We are now able to sort through their shit the same way they do with us. The Internet makes it virtually impossible for them to disseminate and dissemble information as they once did. Now, anyone can go online and discover the unpublicized fact that Clinton has issued more executive orders than any other President in U.S. history. Today, when a conglomerate issues a faulty product, that fault can be discovered and publicized and the company can be held accountable. A while back, for instance, Intel introduced some piece of new technology (possibly the Pentium chip) and a number of people went on-line to point out that it was defective. As I recall, Intel denied it and issued statement after statement trying to stop the rumors. Turns out that the rumors were true. The chip, or whatever it was, really was defective and the people online refused to stop saying so, ultimately forcing Intel to recall and correct the problem. The Internet allowed people who were stuck with this faulty technology to quickly discover they were not alone and band together to combat the huge conglomerate. Back in the 1970s, it took Ralph Nader years of litigation to prove that thousands of people were being immolated by Pintos. If the Internet had existed back then, those years could have become weeks and who knows how many lives might have been saved.
If only the corporate boot
were this luscious…
Big Brother is coming, let there be no doubt of that. Busses are cruising Manhattan with billboards promoting CBS’ new TV show Big Brother. People are becoming used to the phrase, looking forward to the program’s arrival. Orwell’s warning is being de-fanged before our very eyes, as Big Brother is turned into another harmless TV personality. But the threat still exists and the warning continues to have resonance. In England, a bill currently making its way through Parliament would grant the government the rights to monitor ALL online activities. The bill is ostensibly to fight terrorism, drug-trafficking, and pedophilia…all crimes that exist off-line as well as on. If we aren’t willing to give up our right to privacy in the real world war against crime, why should we be expected to do so in cyberspace?
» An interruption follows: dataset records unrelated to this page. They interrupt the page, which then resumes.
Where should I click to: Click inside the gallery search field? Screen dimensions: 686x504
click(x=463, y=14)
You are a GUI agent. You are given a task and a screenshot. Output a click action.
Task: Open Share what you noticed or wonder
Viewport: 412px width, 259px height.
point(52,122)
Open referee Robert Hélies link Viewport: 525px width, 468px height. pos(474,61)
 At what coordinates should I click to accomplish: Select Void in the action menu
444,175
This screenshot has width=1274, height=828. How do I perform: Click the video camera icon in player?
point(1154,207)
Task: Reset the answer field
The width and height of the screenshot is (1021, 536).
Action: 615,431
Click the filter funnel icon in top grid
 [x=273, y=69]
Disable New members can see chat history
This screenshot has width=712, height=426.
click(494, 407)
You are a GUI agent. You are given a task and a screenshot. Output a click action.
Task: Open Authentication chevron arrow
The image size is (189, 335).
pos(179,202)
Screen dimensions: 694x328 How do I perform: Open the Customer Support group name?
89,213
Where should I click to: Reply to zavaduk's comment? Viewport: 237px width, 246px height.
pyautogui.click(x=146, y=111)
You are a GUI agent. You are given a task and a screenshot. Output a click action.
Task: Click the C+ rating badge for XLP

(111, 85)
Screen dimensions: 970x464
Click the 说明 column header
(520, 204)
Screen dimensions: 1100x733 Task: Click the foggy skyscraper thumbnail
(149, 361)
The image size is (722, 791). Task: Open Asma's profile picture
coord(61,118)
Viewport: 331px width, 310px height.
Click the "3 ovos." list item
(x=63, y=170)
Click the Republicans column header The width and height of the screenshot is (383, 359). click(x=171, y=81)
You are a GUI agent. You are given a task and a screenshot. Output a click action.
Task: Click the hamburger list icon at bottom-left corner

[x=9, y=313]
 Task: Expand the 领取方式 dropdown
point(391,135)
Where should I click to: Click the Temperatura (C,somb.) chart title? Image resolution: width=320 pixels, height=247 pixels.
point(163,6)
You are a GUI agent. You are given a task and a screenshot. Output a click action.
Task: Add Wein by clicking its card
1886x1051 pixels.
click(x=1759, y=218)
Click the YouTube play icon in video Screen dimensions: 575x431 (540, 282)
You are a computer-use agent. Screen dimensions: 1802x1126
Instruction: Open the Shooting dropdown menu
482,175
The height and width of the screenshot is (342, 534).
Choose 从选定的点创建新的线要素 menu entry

The conspiracy of elites is desperate to perch on our shoulders while we surf the net. The Internet represents the single greatest threat they have ever faced, so it makes perfect sense for them to fear it. For them to have a hope in hell of stopping it, they have to make us fear it, too. And that just isn’t happening. People who use and understand the Internet best oppose regulation. It’s not just impractical. It’s counter-productive to the spirit of progress and innovation that created not just the Internet, but the very land we live in. Jefferson and Franklin believed in the necessity of a free press to keep the populace informed about what their elected leaders were doing. The Internet is the ultimate expression of that ideal. It is imperative that free speech remains free, not silenced by the stranglehold of “privacy”.